From the listing below, set down exactly the lines between the one holding "Expand the Formát XLS dropdown" and the one holding "Given: Expand the", inclusive. No other line is wanted.

• • • • • • •

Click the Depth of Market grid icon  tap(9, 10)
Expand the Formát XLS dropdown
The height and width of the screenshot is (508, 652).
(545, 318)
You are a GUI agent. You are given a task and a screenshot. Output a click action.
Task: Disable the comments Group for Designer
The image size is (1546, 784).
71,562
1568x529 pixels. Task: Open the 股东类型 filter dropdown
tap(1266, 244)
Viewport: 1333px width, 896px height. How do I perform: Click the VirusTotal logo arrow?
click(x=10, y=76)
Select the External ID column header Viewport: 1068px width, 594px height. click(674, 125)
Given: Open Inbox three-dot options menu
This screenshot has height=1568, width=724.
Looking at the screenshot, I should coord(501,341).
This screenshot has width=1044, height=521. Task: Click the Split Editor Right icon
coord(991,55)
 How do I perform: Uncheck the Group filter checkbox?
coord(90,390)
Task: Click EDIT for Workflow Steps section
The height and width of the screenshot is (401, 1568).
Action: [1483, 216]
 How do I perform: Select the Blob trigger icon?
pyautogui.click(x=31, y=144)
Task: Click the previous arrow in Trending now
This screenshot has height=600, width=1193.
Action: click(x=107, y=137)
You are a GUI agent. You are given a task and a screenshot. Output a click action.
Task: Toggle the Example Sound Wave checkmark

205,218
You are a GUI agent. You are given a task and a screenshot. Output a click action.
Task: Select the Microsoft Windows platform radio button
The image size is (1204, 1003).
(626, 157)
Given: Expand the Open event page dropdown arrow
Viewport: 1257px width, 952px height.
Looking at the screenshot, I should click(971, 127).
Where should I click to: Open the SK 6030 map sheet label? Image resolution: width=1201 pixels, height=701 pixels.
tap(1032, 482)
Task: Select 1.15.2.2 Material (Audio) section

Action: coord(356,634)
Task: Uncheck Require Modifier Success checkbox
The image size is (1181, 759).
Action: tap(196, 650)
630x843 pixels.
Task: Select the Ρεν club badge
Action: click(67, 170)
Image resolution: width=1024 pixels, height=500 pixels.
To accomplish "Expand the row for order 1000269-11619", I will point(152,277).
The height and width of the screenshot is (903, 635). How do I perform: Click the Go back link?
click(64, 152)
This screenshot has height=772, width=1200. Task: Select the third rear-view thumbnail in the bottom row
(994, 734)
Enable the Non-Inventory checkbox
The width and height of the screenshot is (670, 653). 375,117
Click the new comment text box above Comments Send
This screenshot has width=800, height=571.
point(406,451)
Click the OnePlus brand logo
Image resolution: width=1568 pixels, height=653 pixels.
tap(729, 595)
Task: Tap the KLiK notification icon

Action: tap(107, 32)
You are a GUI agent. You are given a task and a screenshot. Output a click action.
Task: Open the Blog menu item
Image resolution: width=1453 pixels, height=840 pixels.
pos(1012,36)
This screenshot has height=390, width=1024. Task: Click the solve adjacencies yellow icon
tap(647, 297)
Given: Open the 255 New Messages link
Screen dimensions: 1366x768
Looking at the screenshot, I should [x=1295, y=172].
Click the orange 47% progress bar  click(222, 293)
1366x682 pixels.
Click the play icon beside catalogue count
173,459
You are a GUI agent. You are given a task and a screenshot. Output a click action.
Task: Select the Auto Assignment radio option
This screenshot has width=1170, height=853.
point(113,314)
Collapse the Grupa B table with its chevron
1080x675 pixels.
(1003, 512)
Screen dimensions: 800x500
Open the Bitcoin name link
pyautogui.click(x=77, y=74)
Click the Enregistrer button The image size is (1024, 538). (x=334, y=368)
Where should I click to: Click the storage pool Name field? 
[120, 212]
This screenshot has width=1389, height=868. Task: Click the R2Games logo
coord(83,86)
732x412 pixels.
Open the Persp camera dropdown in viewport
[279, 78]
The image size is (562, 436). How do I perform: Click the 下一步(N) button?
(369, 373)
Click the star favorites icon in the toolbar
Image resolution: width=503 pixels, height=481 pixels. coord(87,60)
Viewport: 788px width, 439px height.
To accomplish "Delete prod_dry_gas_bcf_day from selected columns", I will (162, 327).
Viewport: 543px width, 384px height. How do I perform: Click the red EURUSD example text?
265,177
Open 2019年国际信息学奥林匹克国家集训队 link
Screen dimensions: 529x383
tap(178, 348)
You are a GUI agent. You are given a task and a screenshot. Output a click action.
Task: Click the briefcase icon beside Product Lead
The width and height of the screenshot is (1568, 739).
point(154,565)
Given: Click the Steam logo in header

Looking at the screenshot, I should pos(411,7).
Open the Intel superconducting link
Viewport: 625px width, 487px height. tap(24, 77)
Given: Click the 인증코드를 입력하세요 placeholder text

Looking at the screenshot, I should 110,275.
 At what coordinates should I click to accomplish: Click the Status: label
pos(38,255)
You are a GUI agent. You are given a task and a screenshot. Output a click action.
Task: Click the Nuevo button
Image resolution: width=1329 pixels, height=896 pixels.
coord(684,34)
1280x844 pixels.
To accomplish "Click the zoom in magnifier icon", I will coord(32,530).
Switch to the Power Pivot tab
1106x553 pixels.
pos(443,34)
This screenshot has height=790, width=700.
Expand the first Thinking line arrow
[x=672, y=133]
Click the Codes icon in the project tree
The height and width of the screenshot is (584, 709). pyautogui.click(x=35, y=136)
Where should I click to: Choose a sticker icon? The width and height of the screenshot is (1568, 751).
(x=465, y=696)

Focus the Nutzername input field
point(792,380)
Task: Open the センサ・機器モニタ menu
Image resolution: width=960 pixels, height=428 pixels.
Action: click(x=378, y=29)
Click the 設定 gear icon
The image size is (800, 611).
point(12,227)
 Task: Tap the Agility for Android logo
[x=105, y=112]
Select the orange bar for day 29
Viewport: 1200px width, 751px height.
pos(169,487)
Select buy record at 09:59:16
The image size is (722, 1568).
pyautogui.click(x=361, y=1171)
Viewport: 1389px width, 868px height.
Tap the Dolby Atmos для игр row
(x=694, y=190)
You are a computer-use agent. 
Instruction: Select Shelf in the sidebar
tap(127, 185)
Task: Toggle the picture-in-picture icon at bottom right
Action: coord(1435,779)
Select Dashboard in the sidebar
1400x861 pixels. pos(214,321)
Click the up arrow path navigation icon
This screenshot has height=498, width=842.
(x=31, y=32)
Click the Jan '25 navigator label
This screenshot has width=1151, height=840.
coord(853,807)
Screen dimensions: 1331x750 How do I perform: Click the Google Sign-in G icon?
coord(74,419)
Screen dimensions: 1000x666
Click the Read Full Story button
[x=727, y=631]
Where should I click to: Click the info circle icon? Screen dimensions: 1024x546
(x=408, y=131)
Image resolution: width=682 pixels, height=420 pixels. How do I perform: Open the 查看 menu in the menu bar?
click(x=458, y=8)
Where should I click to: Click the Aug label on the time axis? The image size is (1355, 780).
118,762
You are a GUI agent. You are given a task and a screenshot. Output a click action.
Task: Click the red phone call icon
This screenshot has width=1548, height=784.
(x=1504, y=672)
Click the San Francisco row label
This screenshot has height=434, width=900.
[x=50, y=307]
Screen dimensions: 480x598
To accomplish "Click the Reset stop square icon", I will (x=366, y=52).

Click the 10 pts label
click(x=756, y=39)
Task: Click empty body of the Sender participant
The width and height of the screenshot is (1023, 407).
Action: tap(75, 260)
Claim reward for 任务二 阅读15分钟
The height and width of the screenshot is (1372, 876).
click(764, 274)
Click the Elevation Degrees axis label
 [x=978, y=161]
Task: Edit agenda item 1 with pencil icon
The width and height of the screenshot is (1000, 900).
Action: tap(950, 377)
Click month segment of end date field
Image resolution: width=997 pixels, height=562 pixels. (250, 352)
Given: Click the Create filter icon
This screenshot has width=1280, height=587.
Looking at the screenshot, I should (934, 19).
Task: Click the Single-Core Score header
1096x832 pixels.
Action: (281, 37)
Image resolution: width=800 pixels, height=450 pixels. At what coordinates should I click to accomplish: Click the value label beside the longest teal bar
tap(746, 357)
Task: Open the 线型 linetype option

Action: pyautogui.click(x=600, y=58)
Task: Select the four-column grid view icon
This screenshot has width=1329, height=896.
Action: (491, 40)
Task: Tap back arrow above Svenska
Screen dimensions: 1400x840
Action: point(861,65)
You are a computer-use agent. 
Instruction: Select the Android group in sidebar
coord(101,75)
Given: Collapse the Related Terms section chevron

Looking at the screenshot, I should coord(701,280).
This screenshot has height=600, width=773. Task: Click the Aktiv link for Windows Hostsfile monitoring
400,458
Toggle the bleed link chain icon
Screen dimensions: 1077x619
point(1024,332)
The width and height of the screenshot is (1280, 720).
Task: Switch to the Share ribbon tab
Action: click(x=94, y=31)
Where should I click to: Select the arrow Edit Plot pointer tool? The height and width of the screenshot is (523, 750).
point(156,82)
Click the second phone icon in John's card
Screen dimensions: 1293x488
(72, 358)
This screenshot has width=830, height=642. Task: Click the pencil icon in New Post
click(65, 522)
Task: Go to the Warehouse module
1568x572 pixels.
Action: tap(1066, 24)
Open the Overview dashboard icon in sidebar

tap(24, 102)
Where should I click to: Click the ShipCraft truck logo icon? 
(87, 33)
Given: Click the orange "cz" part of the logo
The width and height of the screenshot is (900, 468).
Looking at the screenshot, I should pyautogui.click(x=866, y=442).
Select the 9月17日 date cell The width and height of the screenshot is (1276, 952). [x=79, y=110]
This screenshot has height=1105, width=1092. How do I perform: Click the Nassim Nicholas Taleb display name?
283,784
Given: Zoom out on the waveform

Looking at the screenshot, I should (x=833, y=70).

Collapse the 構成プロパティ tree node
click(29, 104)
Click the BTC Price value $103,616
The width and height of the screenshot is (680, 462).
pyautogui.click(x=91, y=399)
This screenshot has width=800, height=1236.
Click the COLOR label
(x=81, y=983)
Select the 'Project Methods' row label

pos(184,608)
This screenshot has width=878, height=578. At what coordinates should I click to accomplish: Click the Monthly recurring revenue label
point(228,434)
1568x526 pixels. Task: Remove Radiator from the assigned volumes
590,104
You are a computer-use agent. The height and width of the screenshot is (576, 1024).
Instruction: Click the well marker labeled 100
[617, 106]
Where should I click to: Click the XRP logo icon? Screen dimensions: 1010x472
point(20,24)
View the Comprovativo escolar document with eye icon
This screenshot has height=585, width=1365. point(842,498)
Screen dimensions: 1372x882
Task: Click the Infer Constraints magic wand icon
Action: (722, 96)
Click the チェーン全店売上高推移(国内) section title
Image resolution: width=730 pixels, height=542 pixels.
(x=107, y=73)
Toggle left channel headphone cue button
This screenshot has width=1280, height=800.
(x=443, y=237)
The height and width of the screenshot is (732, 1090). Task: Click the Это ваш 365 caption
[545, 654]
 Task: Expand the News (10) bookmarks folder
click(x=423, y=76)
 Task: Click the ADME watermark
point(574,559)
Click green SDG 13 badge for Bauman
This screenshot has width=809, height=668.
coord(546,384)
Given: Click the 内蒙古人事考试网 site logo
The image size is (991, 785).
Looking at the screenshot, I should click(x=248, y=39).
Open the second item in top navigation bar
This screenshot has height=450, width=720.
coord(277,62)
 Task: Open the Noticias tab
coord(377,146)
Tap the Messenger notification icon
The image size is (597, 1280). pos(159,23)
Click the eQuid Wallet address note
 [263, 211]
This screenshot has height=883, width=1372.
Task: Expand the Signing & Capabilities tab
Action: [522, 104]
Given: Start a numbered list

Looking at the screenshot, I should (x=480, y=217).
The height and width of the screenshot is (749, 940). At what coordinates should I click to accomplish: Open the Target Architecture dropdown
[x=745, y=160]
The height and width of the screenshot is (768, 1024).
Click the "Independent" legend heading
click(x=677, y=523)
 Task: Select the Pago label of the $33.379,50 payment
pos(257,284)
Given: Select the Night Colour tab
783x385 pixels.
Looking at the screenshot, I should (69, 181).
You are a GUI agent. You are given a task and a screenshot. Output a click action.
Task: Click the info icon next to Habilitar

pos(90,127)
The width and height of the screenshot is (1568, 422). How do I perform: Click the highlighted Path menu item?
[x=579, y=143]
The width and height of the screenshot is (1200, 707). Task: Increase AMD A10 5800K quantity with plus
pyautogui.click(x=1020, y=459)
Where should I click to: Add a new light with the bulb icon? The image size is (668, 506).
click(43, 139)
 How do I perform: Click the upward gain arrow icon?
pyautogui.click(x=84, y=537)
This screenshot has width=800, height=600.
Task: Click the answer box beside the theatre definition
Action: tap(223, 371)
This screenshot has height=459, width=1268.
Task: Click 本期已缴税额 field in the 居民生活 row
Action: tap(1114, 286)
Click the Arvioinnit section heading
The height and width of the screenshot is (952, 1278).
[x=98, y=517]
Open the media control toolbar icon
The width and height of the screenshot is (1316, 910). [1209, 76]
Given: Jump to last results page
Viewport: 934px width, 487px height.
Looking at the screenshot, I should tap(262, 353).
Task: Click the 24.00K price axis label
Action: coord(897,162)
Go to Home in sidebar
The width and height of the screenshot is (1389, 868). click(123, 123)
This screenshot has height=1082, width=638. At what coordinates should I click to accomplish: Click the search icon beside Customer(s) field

• • • • • • •

• _Result for this exercise_
Expand the Formát XLS dropdown
The height and width of the screenshot is (508, 652).
(545, 318)
You are a GUI agent. You are given a task and a screenshot. Output a click action.
Task: Disable the comments Group for Designer
The image size is (1546, 784).
71,562
1568x529 pixels. Task: Open the 股东类型 filter dropdown
tap(1266, 244)
Viewport: 1333px width, 896px height. How do I perform: Click the VirusTotal logo arrow?
click(x=10, y=76)
Select the External ID column header Viewport: 1068px width, 594px height. click(674, 125)
Given: Open Inbox three-dot options menu
This screenshot has height=1568, width=724.
Looking at the screenshot, I should coord(501,341).
This screenshot has width=1044, height=521. Task: Click the Split Editor Right icon
coord(991,55)
 How do I perform: Uncheck the Group filter checkbox?
coord(90,390)
Task: Click EDIT for Workflow Steps section
The height and width of the screenshot is (401, 1568).
Action: [1483, 216]
 How do I perform: Select the Blob trigger icon?
pyautogui.click(x=31, y=144)
Task: Click the previous arrow in Trending now
This screenshot has height=600, width=1193.
Action: click(x=107, y=137)
You are a GUI agent. You are given a task and a screenshot. Output a click action.
Task: Toggle the Example Sound Wave checkmark

205,218
You are a GUI agent. You are given a task and a screenshot. Output a click action.
Task: Select the Microsoft Windows platform radio button
The image size is (1204, 1003).
(626, 157)
Given: Expand the Open event page dropdown arrow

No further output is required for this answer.